Queen Mary's progress in this respect in recent years has been remarkable. In the last research assessment exercise, our overall UK ranking moved from 49th to 13th, with several subjects ranked in the top five. We've invested in our campuses at Mile End, Whitechapel and Charterhouse Square and this, combined with excellent teaching, has been reflected in a significantly improved student experience, with student satisfaction in 2011 five percentage points above the national average.
This combination of academic excellence that merits comparison with the finest universities in the UK and an unswerving commitment to our local communities is distinctive.
We cannot, however, assume that we will retain this position without substantial continuing effort. For example, our proud record at Queen Mary of enabling students from a wide range of backgrounds to study here is one that we will need to work hard to maintain under the new funding regime.
Nor can we assume that academic excellence develops and perpetuates without effort and focus. We will have to continue to ask for extraordinary contributions from all members of the Queen Mary community, including academic and non-academic staff, and we must anticipate difficult decisions as we maintain high standards.
Our recent restructuring programme has been driven by differing combinations of academic and financial considerations. We appreciate that these changes have been difficult for colleagues. Where academic performance has been assessed, it has been important to do so on the basis of objective criteria including metrics - any subjective assessment would be quite unacceptable. These objective criteria were based on generally recognised academic expectations and set at levels that reflect the imprecision of any such measures.
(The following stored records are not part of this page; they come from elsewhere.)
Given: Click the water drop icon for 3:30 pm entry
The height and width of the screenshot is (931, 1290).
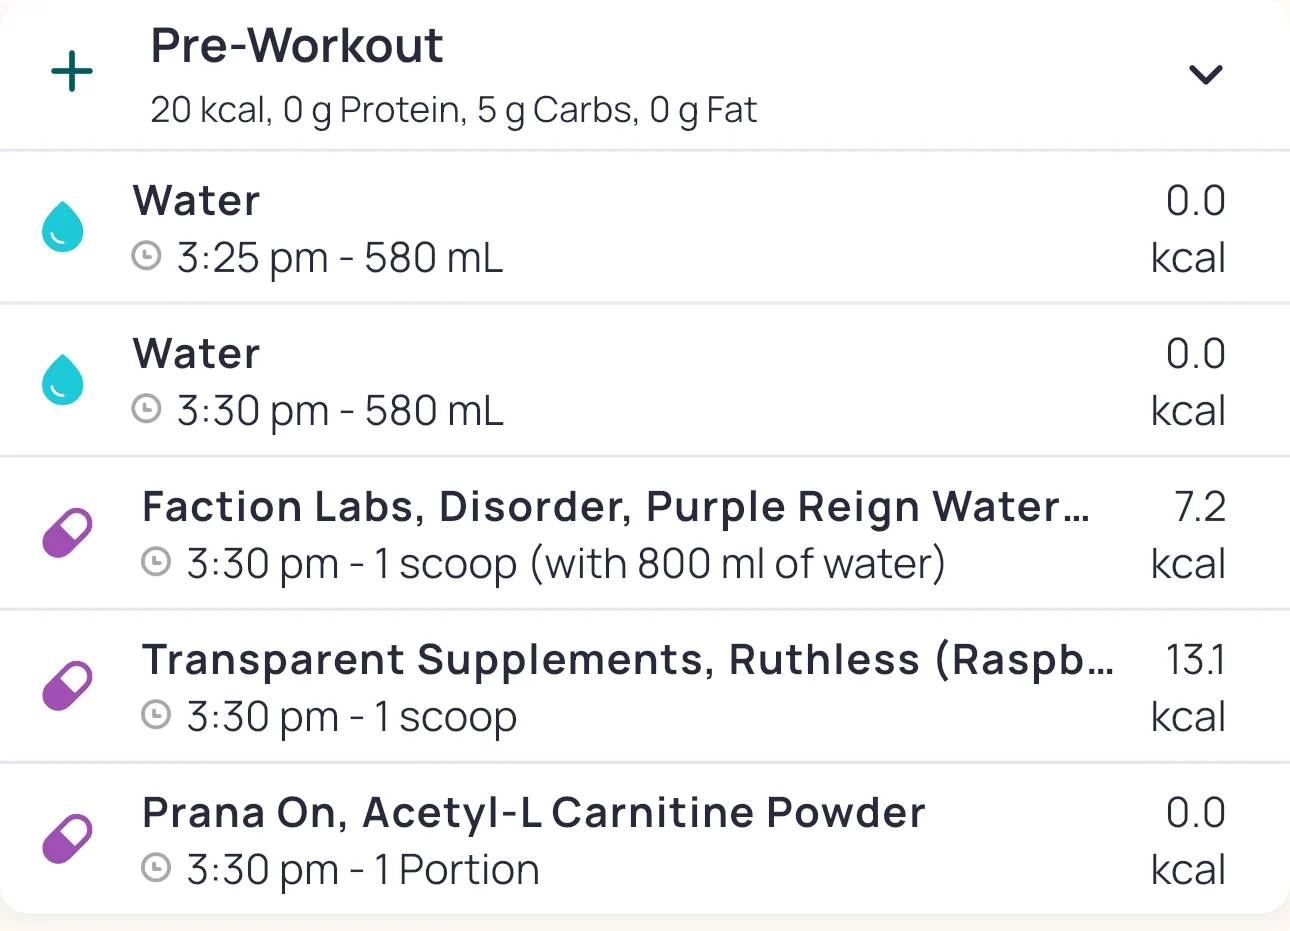Looking at the screenshot, I should (62, 380).
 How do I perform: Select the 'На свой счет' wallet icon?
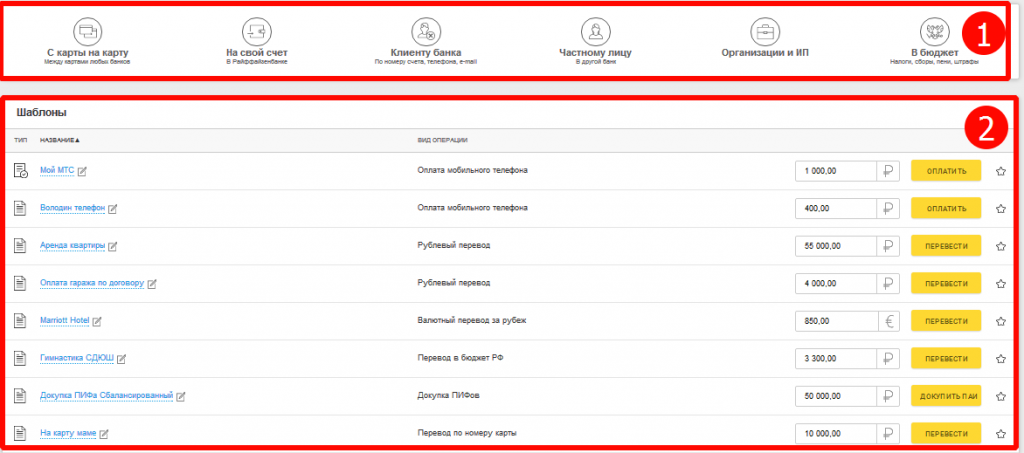click(257, 29)
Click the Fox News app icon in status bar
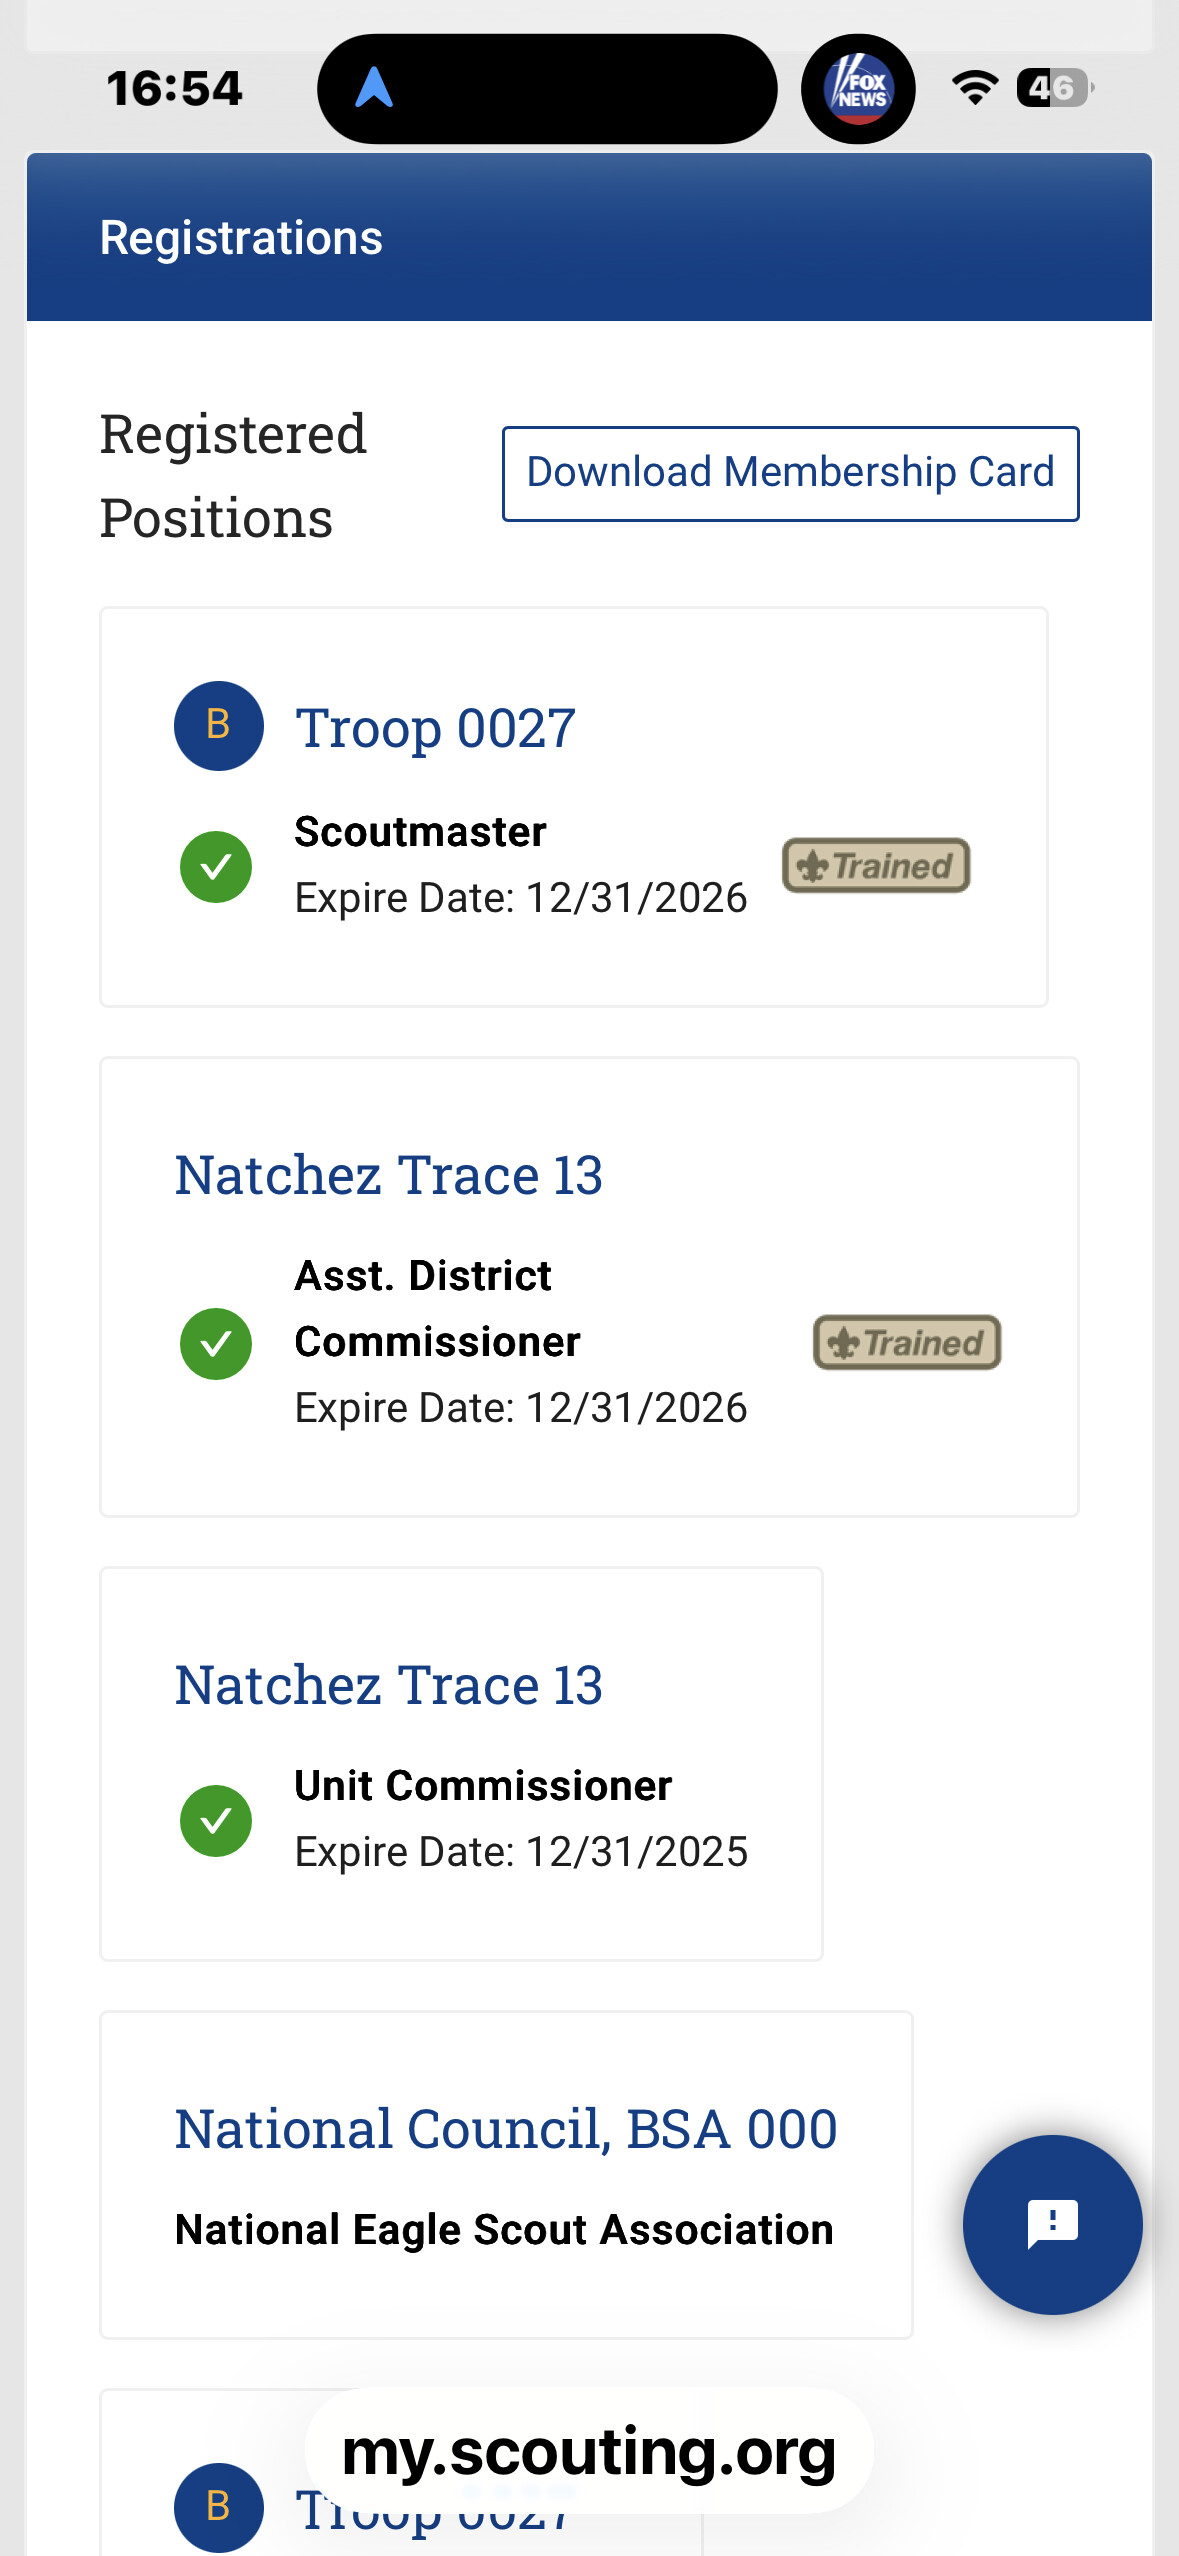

The changes we have undertaken have been made in the context of a confident institution, where focus and quality are critical to our future but where we remain committed to an intellectual spectrum that spans medicine, through science and engineering to the social sciences, arts and humanities. As we move on, we are investing in those areas that have been restructured, with a focus on establishing strengths over the medium to long term.
Our ambition remains unchanged - to be characterised by academic performance of the highest order in an institution with unparalleled community commitment, reflecting the defining characteristic of Queen Mary.
Simon Gaskell is principal of Queen Mary, University of London.